**ASSIGNMENT:** Please restate exactly the lines of the data below, beginning with the line containing "Viewport: 731px width, 516px height." and ending with the last line.

**EXERCISE DATA:**
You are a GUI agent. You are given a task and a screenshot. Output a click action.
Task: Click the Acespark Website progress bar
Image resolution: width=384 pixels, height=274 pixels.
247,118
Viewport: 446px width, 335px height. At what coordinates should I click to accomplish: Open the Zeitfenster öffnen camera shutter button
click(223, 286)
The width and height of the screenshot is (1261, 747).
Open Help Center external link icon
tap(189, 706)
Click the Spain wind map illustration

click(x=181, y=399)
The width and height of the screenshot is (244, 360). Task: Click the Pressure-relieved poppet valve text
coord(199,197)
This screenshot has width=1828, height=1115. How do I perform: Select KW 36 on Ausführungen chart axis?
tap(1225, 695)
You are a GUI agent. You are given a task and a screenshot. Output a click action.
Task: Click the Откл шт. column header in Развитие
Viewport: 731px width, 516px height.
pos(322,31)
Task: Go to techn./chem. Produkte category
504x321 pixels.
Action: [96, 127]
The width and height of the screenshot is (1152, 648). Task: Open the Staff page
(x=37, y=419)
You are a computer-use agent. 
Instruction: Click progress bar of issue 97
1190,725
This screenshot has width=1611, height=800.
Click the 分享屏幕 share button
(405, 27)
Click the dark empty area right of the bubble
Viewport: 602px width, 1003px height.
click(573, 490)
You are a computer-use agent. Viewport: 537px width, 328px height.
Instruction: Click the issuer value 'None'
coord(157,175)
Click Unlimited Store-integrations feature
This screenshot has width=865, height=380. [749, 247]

**SOLUTION TO THIS EXERCISE:**
Viewport: 731px width, 516px height.
pos(322,31)
Task: Go to techn./chem. Produkte category
504x321 pixels.
Action: [96, 127]
The width and height of the screenshot is (1152, 648). Task: Open the Staff page
(x=37, y=419)
You are a computer-use agent. 
Instruction: Click progress bar of issue 97
1190,725
This screenshot has width=1611, height=800.
Click the 分享屏幕 share button
(405, 27)
Click the dark empty area right of the bubble
Viewport: 602px width, 1003px height.
click(573, 490)
You are a computer-use agent. Viewport: 537px width, 328px height.
Instruction: Click the issuer value 'None'
coord(157,175)
Click Unlimited Store-integrations feature
This screenshot has width=865, height=380. [749, 247]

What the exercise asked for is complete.